Taylor Wimpey closed its construction sites and sales offices amid the coronavirus pandemic in March.

It said the site closures weighed on home completions, which fell by 57.6% to 2,771 properties for the half-year.

In the nine weeks since its sales centres reopened in England, it said its sales rate has significantly improved while appointment bookings have jumped 206%.

But it expects completions to be 40% lower in 2020 as some expected for the end of the year will now be finished in the first quarter of 2021, which could also have an impact on completions in 2021.

The company said demand has "remained robust" in recent months and mortgage finance has continued to be available, despite wider uncertainty.

Chief executive Pete Redfern said: "I am pleased with Taylor Wimpey's performance during a very challenging time and am proud of the resilience, principled approach and agility that our teams have shown.
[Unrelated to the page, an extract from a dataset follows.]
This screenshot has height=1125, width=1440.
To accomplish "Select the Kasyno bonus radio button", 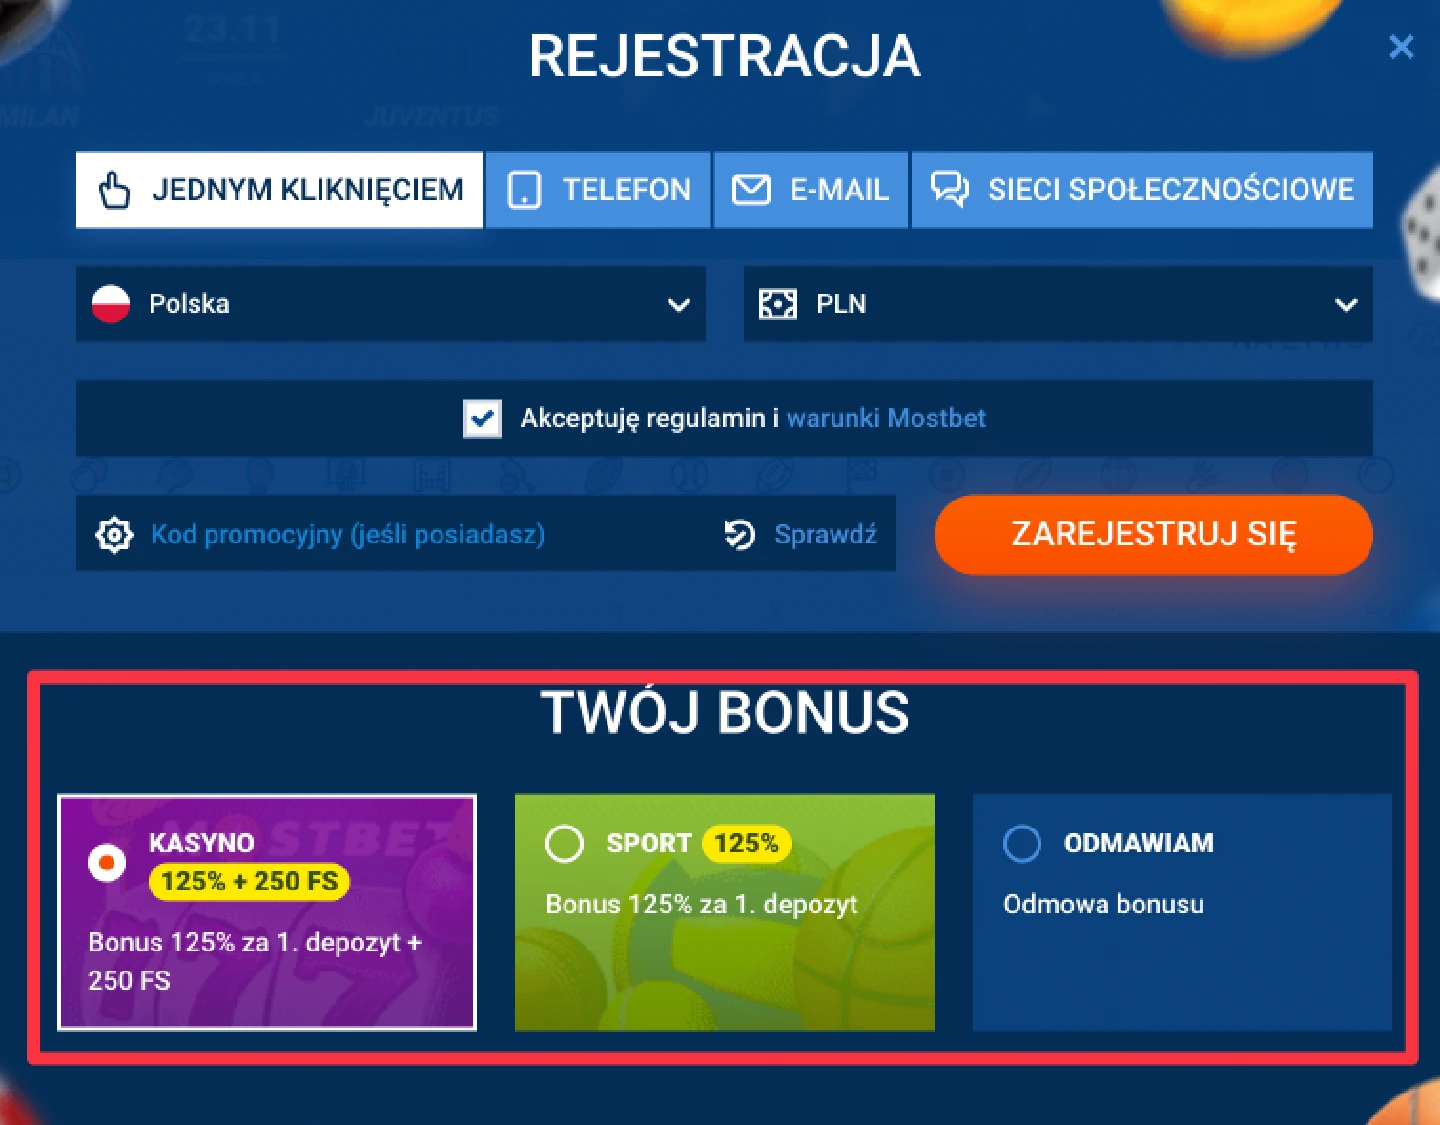I will pos(107,862).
"Our performance for the first half of 2020 has been impacted by the closing of our sites and sales centres but we have now reopened all sites successfully and safely and have returned to a sustainable level of sales and build.

"Looking ahead, balance sheet strength, a long order book and our high-quality and growing landbank gives us confidence in our ability to navigate the challenges and emerge stronger from the pandemic.

"While uncertainties remain, we are confident in the underlying fundamentals of the housing market."

Shares in the company slipped by 6.6% to 124.1p at one stage.